2. Regulation of Phosphofructokinase-1 (PFK-1):
This enzyme catalyzes the irreversible conversion of fructose 6-phosphate into fructose-1, 6-bisphosphate. Formation of the fructose-1,6-bisphosphate is a committing step because once it is formed, it is committed to going through the glycolytic pathway, leading to the pyruvate.
Phosphofructokinase-1 is a homotetramer with two conformational states R (active or relaxed state) and T (inactive or tensed state). These conformers are in equilibrium. PFK-1 can be reversibly dissociated into its dimmers and is regulated by allosteric activators/inhibitors. ATP is a substrate of this enzyme which can allosterically inhibit the enzyme activity.
However, this allosteric inhibition can be reversed by AMP, ADP, or Fructose-2,6-bisphosphate. PFK-1 is also inhibited by low pH and by citrate. This is a signal that indicates the abundance of intermediates inside the cell.

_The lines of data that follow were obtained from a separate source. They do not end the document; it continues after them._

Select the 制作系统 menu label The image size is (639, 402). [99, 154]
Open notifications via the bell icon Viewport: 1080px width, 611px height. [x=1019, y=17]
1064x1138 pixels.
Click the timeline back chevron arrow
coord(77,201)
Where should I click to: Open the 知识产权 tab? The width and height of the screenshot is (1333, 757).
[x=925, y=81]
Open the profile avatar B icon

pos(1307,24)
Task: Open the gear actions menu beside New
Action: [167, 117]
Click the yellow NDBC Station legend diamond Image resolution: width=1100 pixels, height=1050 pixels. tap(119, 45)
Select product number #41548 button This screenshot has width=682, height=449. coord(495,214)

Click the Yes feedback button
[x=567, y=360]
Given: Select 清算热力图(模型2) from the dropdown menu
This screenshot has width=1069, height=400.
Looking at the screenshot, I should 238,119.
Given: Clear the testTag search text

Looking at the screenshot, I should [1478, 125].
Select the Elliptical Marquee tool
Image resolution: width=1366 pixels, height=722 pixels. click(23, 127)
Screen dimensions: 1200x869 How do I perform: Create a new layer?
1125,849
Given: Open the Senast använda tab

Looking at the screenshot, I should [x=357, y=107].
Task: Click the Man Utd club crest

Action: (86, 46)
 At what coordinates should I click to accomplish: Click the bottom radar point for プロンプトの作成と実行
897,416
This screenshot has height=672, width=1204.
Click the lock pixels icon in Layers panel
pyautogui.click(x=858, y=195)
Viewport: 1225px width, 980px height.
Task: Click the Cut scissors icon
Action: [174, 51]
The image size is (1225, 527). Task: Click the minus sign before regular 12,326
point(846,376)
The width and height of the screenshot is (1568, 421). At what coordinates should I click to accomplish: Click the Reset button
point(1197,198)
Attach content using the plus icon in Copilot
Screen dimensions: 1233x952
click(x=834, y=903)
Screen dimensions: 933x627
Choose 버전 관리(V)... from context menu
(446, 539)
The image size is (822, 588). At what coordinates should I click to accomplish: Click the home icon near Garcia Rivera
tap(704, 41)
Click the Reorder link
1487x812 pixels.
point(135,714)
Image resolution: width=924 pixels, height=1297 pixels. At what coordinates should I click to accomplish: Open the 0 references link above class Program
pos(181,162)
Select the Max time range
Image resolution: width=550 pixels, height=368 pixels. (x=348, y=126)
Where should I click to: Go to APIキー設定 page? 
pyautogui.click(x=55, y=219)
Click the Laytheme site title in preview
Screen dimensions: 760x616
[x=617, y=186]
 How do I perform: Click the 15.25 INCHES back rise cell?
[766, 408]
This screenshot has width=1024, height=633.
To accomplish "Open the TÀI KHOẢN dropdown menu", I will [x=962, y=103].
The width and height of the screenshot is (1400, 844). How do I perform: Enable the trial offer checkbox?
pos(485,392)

Fructose-2,6-bisphosphate converts the T-state of PFK-1 to the R-state of PFK-1. It activates the enzyme by increasing affinity for the fructose-6-phosphate because R-state has more affinity for fructose 6-phosphate than T-state. According to concerted model activators preferentially bind to R state and inhibitors preferentially bind to the T state.
Phosphofructokinase 2 and Fructose Bisphosphatase-2
The Phosphofructokinase-2(PFK 2) and the Fructose Bisphosphatase-2(FBPase 2) activities are exhibited by a single polypeptide. This polypeptide chain contains three domains of which two domains are catalytic and one is regulatory. Fructose-6-phosphate stimulates the formation of fructose-2,6- bisphosphate by activating PFK-2 and inhibits the formation of itself by inhibiting fructose bisphosphatase-2 (FBPase 2).
2.1 Hormonal Regulation of PFK:
There are two major hormones; glucagon and epinephrine (adrenalin) that regulate the activity of phosphofructokinase 1. Glucagon maintains blood glucose levels. This process is called homeostasis while epinephrine is released in response to fight/flight (in danger condition). When blood glucose is decreased, glucagon is released which initiates the cAMP cascade.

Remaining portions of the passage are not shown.